Try it: Write out exactly the lines below that run from the one containing "Pošalji (102, 872)" through the one containing "Institutionnel (974, 556)", both included, with no other lines.

Records for the exercise:
__________

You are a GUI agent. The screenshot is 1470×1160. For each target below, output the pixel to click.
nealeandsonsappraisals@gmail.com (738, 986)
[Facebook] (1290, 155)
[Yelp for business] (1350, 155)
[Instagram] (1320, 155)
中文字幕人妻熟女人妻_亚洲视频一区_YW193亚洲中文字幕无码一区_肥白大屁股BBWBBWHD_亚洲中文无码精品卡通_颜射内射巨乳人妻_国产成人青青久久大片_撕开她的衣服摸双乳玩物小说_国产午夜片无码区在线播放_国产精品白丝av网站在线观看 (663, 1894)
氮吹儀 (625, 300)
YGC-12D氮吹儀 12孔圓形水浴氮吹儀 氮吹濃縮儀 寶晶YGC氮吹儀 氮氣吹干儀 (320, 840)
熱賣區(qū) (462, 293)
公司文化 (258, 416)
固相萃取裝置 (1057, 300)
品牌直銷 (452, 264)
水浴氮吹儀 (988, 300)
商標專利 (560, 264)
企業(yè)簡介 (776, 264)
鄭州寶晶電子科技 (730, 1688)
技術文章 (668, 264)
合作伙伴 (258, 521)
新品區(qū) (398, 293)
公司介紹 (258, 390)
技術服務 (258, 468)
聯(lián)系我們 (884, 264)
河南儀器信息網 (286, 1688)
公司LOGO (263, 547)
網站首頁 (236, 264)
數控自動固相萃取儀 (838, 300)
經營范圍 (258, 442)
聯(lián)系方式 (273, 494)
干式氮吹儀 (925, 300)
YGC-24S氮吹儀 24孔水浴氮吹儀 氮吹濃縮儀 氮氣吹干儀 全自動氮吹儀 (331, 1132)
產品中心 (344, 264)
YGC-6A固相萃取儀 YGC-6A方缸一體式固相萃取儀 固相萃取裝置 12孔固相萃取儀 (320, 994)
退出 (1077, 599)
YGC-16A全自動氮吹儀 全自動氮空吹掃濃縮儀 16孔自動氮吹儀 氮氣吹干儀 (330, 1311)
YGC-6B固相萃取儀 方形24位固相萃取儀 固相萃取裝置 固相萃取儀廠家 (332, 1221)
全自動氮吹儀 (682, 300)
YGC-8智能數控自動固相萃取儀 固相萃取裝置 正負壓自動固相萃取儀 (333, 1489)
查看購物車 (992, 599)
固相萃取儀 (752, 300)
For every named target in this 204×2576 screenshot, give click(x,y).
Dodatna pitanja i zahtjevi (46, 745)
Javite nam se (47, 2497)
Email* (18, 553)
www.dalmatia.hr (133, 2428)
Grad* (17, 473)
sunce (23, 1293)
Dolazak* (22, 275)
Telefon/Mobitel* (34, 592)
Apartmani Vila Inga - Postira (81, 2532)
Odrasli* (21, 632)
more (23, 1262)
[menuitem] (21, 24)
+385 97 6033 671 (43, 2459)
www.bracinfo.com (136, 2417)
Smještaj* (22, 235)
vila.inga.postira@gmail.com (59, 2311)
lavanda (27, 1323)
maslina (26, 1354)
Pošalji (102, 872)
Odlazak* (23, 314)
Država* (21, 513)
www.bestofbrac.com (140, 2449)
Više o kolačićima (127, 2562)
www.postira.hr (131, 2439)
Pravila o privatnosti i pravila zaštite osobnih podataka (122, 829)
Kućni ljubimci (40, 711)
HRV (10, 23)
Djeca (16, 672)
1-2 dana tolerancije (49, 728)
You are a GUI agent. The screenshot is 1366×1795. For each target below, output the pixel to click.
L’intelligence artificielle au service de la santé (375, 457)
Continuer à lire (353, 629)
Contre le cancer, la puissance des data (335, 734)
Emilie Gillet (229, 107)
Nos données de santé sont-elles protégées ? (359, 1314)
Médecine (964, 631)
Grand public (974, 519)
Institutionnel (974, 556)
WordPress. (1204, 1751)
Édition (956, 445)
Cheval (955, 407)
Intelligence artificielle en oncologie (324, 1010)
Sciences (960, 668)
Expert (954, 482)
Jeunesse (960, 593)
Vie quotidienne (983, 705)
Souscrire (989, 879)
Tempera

__________

Result of the exercise:
Pošalji (102, 872)
Odlazak* (23, 314)
Država* (21, 513)
www.bestofbrac.com (140, 2449)
Više o kolačićima (127, 2562)
www.postira.hr (131, 2439)
Pravila o privatnosti i pravila zaštite osobnih podataka (122, 829)
Kućni ljubimci (40, 711)
HRV (10, 23)
Djeca (16, 672)
1-2 dana tolerancije (49, 728)
You are a GUI agent. The screenshot is 1366×1795. For each target below, output the pixel to click.
L’intelligence artificielle au service de la santé (375, 457)
Continuer à lire (353, 629)
Contre le cancer, la puissance des data (335, 734)
Emilie Gillet (229, 107)
Nos données de santé sont-elles protégées ? (359, 1314)
Médecine (964, 631)
Grand public (974, 519)
Institutionnel (974, 556)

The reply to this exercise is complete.